*Task directions*
Pictures stay out. Extract the lines below from the first one through the line with "Task: Expand the", both included.

*Input data*
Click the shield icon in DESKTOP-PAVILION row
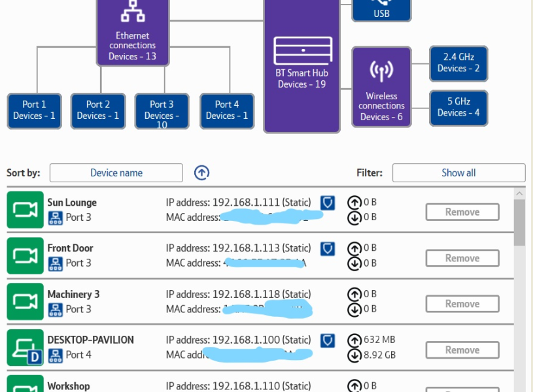tap(328, 340)
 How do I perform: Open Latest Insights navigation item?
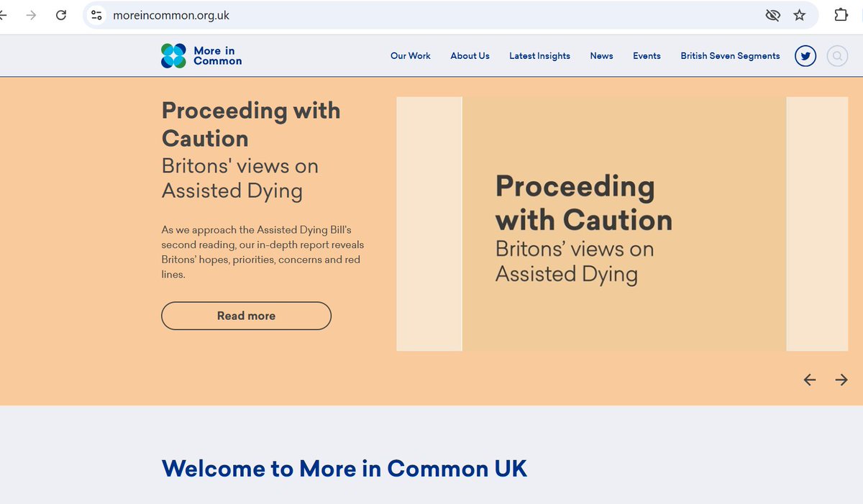539,56
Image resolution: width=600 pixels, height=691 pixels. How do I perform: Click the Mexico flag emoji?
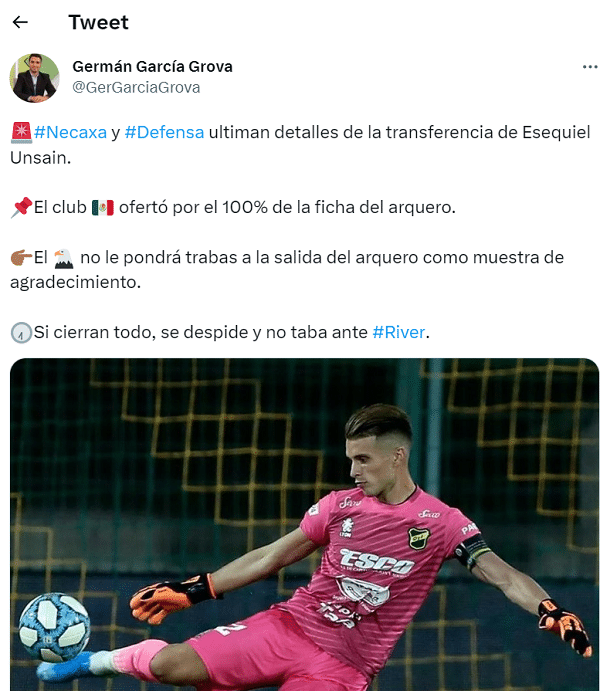coord(103,208)
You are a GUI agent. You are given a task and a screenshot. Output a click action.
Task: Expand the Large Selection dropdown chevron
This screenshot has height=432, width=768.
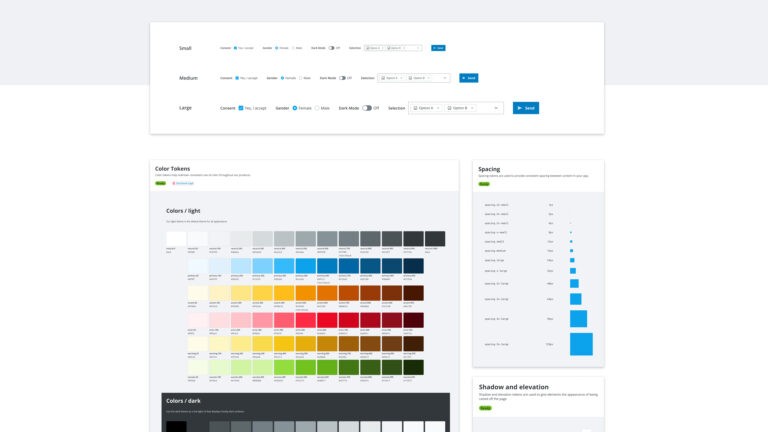(x=496, y=108)
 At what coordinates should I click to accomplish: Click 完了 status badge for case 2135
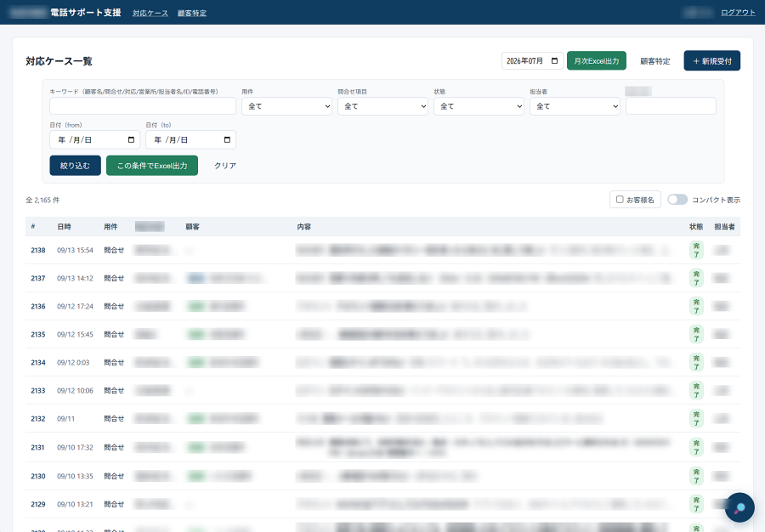(x=696, y=335)
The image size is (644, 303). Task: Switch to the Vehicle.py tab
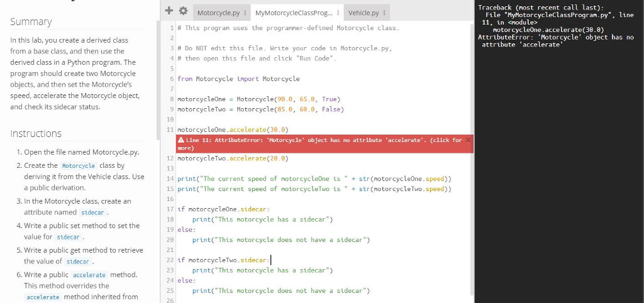(363, 13)
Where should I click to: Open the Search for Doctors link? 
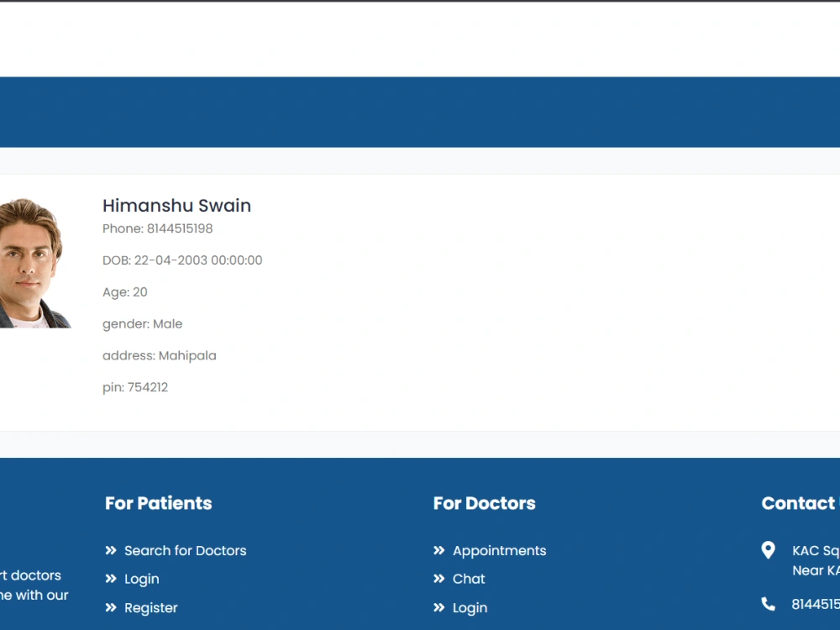click(186, 550)
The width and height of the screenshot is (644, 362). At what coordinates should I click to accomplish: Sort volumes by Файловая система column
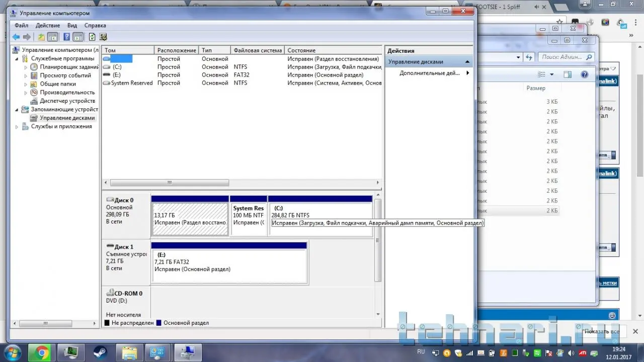[257, 50]
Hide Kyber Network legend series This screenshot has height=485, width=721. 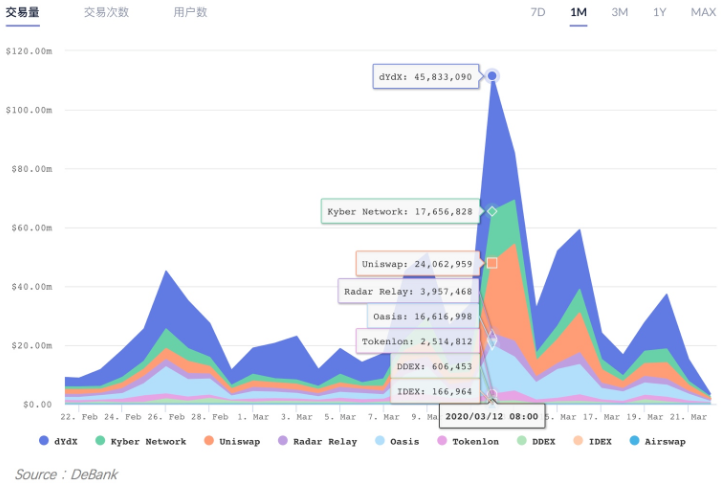101,441
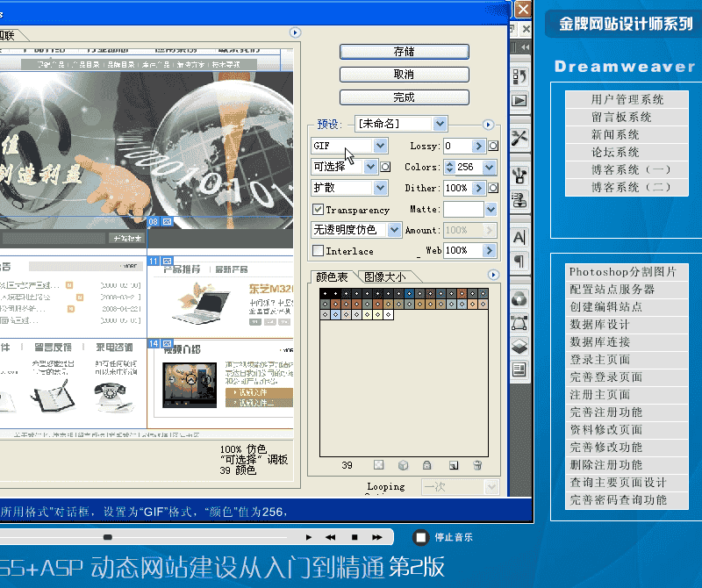Expand the preset [未命名] dropdown

click(440, 124)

*The answer*
Click the shield icon in DESKTOP-PAVILION row
tap(328, 340)
 How do I perform: Open Latest Insights navigation item?
539,56
Image resolution: width=600 pixels, height=691 pixels. How do I perform: Click the Mexico flag emoji?
coord(103,208)
You are a GUI agent. You are given a task and a screenshot. Output a click action.
Task: Expand the Large Selection dropdown chevron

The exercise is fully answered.